Where is everyone?
The Fermi Paradox asks, given our present understanding of the universe, why the stars are silent? If you plug in even rather conservative values for the Drake Equation, there is still a question as to why the whole Milky Way was not overrun long ago with the intelligent super-machines the Forerunners must have long ago built.
Who knows the mind of the Omniscient? It may have pleased Him to make all this jeweled emptiness in its vast ethereal splendor that we might be awed by it, as a size of the majesty of its creator.
Or every world might be as crammed with life as even deep caves and the abysses of the sea, organisms that exist on volcanic vents, or subsisting on the decay of radio active rocks … and all manner of intelligent life is crouched behind the constellations waiting for the archangel’s signal to bring up the lights and shout SURPRISE! And welcome earth into some unimaginable galactic celebration.
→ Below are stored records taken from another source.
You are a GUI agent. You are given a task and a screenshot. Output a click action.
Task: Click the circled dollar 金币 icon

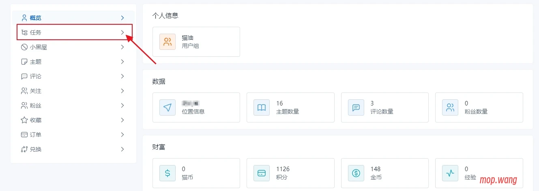[x=356, y=173]
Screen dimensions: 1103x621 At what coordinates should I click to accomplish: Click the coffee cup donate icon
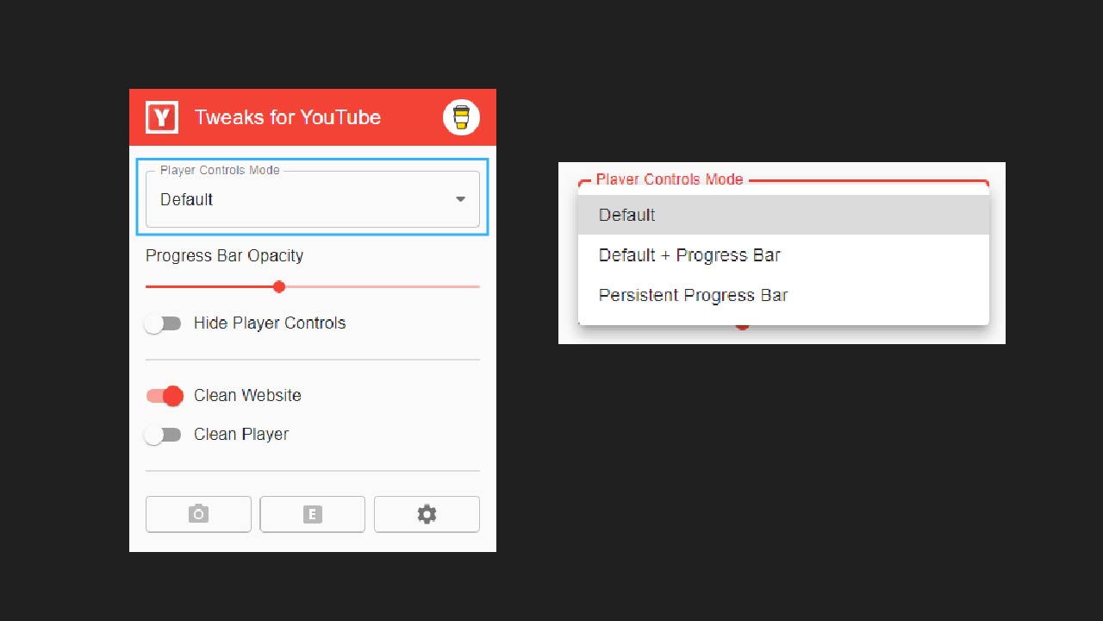click(461, 117)
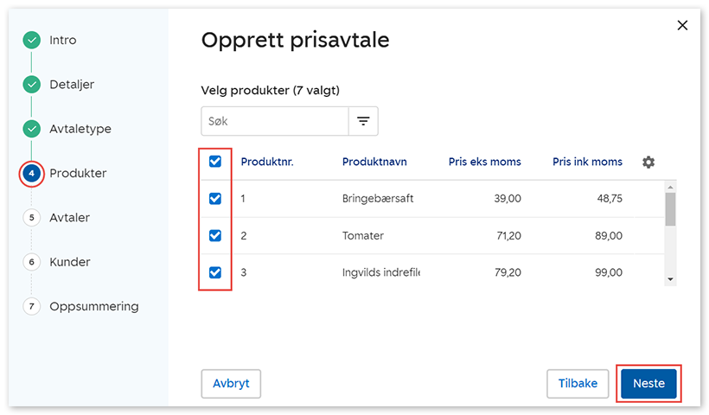This screenshot has width=709, height=415.
Task: Open column settings gear icon
Action: click(x=648, y=162)
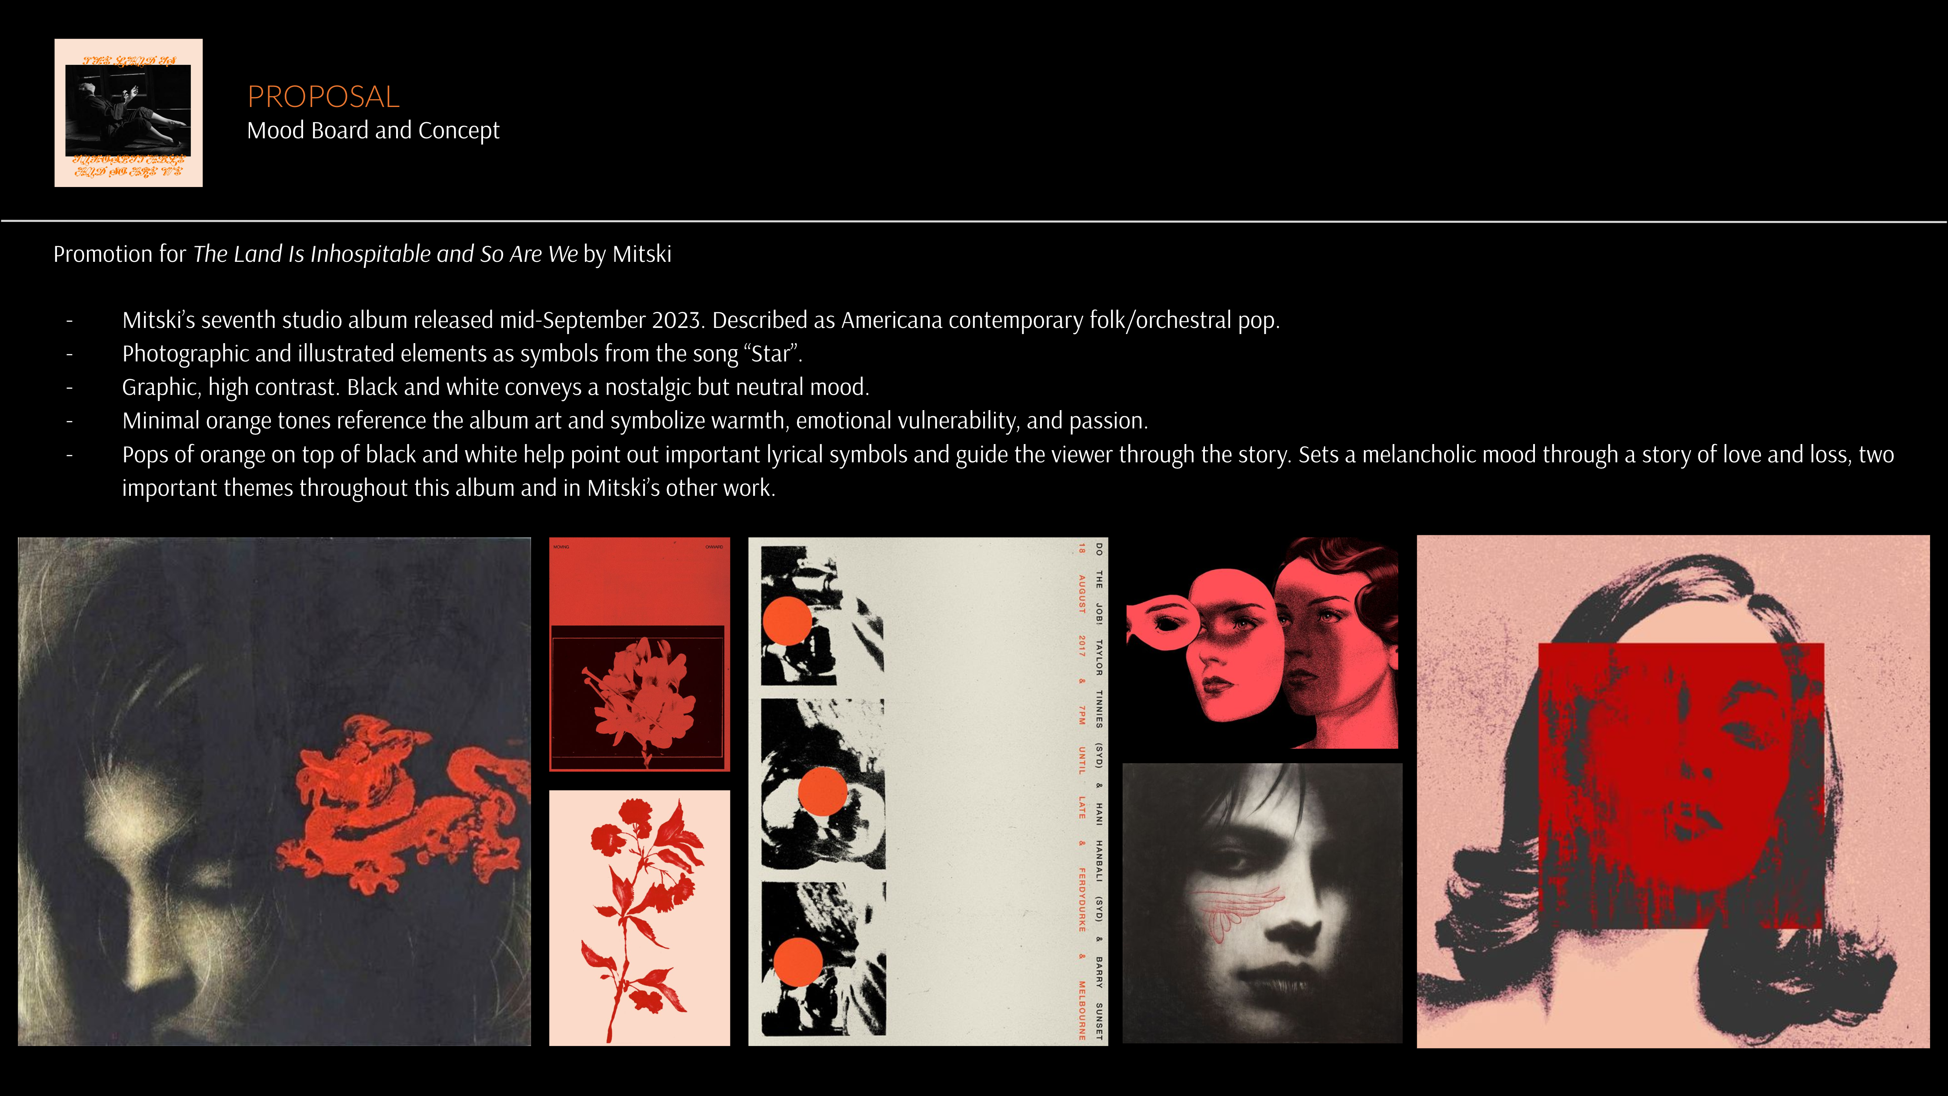Select the Graphic, high contrast bullet text

[x=495, y=387]

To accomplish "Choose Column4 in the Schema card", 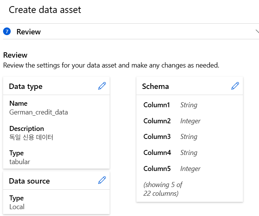I will pyautogui.click(x=157, y=153).
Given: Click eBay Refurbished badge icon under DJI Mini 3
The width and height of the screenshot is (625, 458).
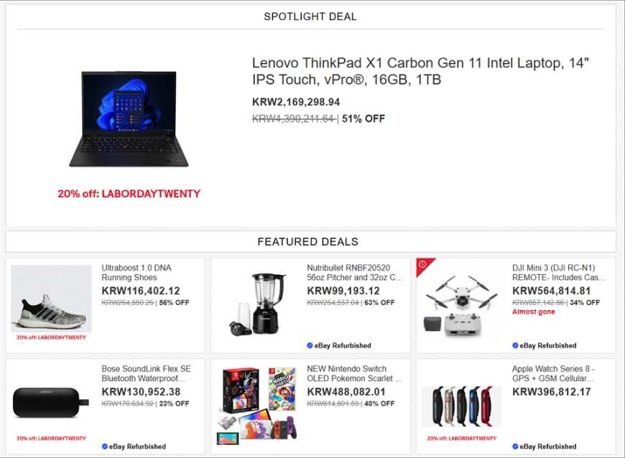Looking at the screenshot, I should click(x=515, y=345).
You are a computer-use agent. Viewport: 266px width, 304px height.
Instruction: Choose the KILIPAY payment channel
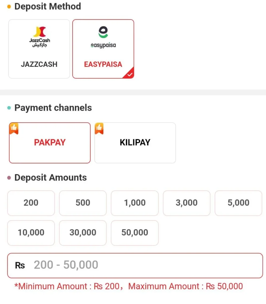[135, 143]
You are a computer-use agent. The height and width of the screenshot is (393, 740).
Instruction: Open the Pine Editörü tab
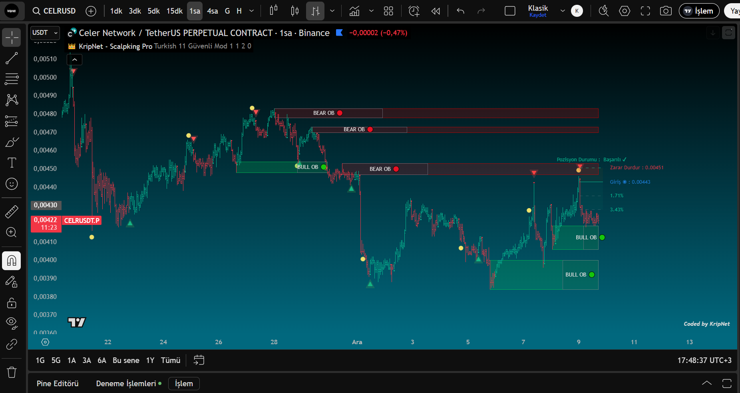pos(58,383)
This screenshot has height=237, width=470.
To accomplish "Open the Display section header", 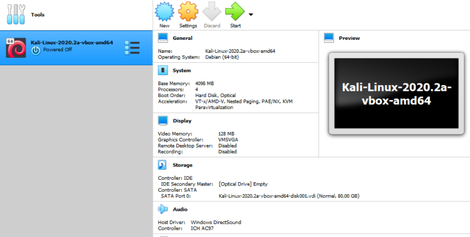I will [x=182, y=121].
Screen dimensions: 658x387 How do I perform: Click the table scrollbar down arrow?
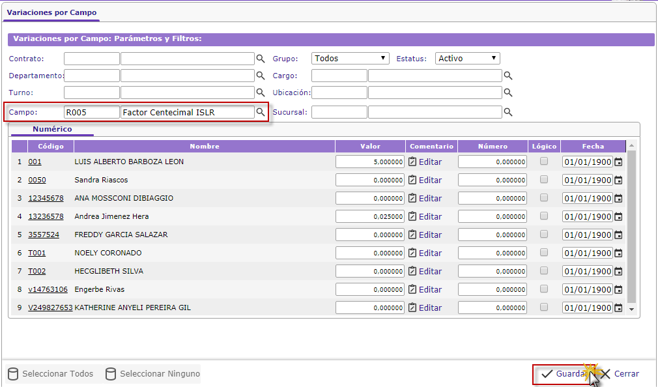[x=631, y=309]
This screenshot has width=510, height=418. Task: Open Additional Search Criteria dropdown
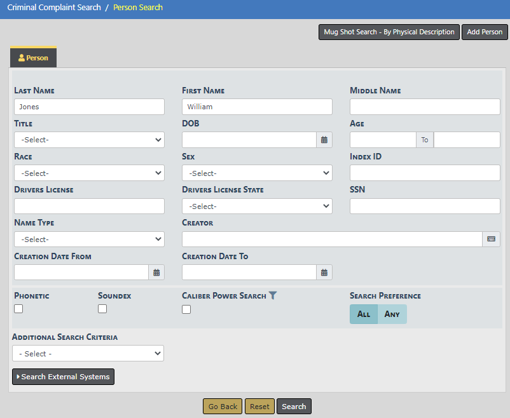[88, 353]
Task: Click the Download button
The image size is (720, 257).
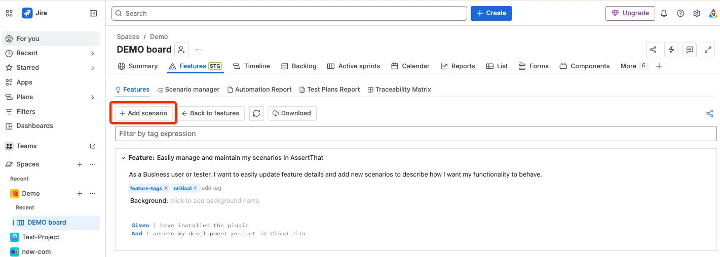Action: [x=292, y=113]
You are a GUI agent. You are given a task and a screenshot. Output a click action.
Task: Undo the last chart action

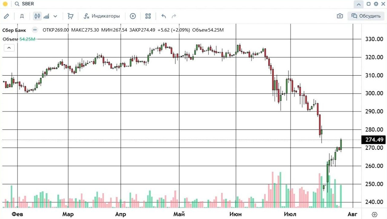pos(164,16)
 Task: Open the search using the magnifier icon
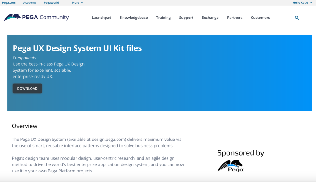(x=297, y=18)
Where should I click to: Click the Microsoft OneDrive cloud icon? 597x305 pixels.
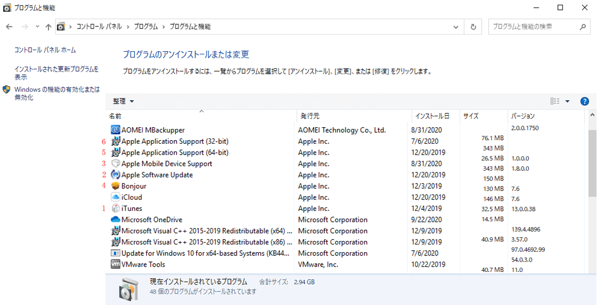tap(116, 220)
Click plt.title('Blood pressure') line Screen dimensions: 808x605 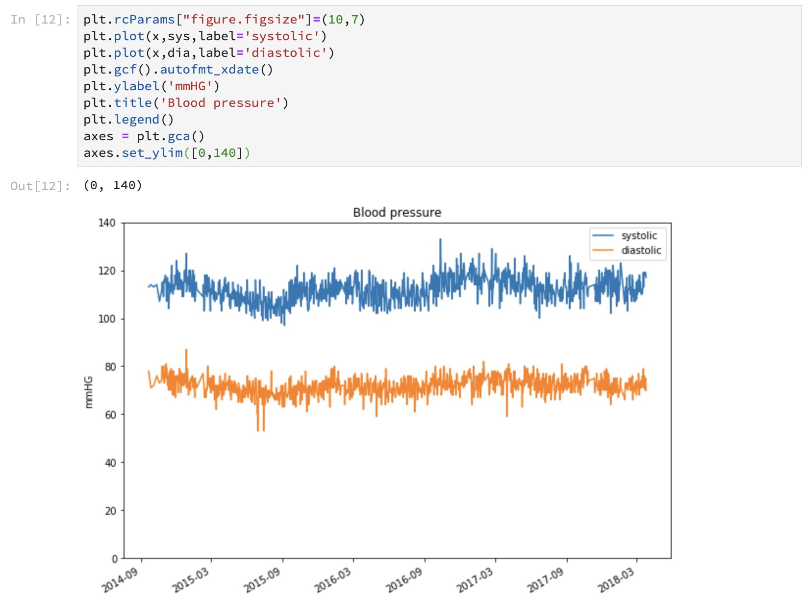186,103
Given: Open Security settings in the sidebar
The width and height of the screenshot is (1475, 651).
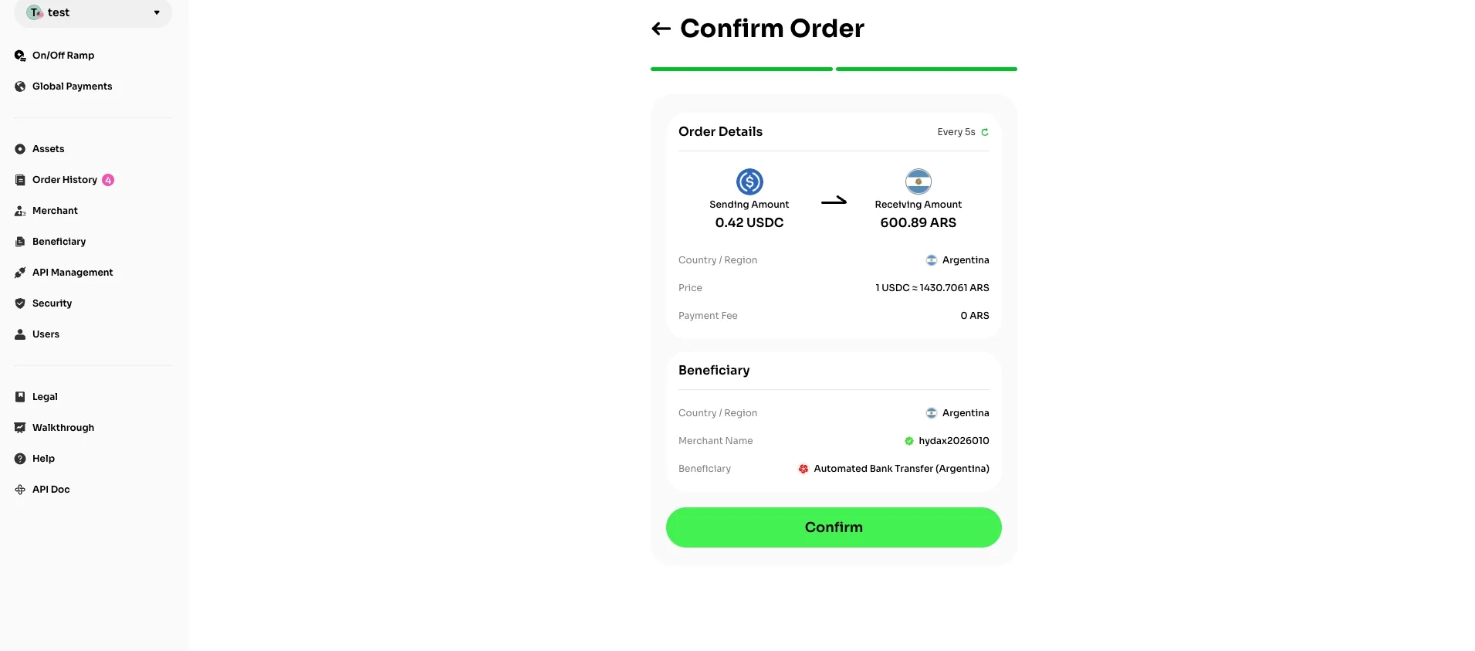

Or the Eldil may be maintaining radio silence, since Thulcandra, our sphere, is under quarantine.
Or the Federation might forbid First Contact with us, because their Prime Directive wishes not to disturb our quaint native ways, our wars and genocides. Or the Destroyers are maintaining radio-silence as they slide toward us through the endless night so as not to disturb their prey. Or the Dolphins long ago make contact with the space-whales telepathically, and are carrying on a brisk trade in nine-dimensional musical-philosophical spin-values with Tau Ceti, and we are no more aware of it than a plover in a cliffside nest in Greenland is aware of Wall Street.
Myself, I am prone to think (and, boy it really hurts when I am prone to think, especially when I am supine with indifference) that life might be so abundant that the high-tech supercivilizations simply don’t bother to answer when we call. They’re busy. And we don’t know what the electromagnetic signature of their industrial activity is like because we have no notion of who and what they are up to. Whole classes of astronomic actions we take to be natural might not be–wouldn’t it be ironic if every star off the main sequence was odd because they had been engineered for some megascale purpose?
But whatever the truth might be, I note that the idea that man is unique fits in without difficulty to the Christian world-view, whereas the silence of the stars needs some ad hoc explanation to save the appearances in the science-fictional world view. (I call it science-fictional, because I do not consider the Drake Equation to be real science: it is not a disprovable statement, merely an airy speculation phrased as if it were an equation.)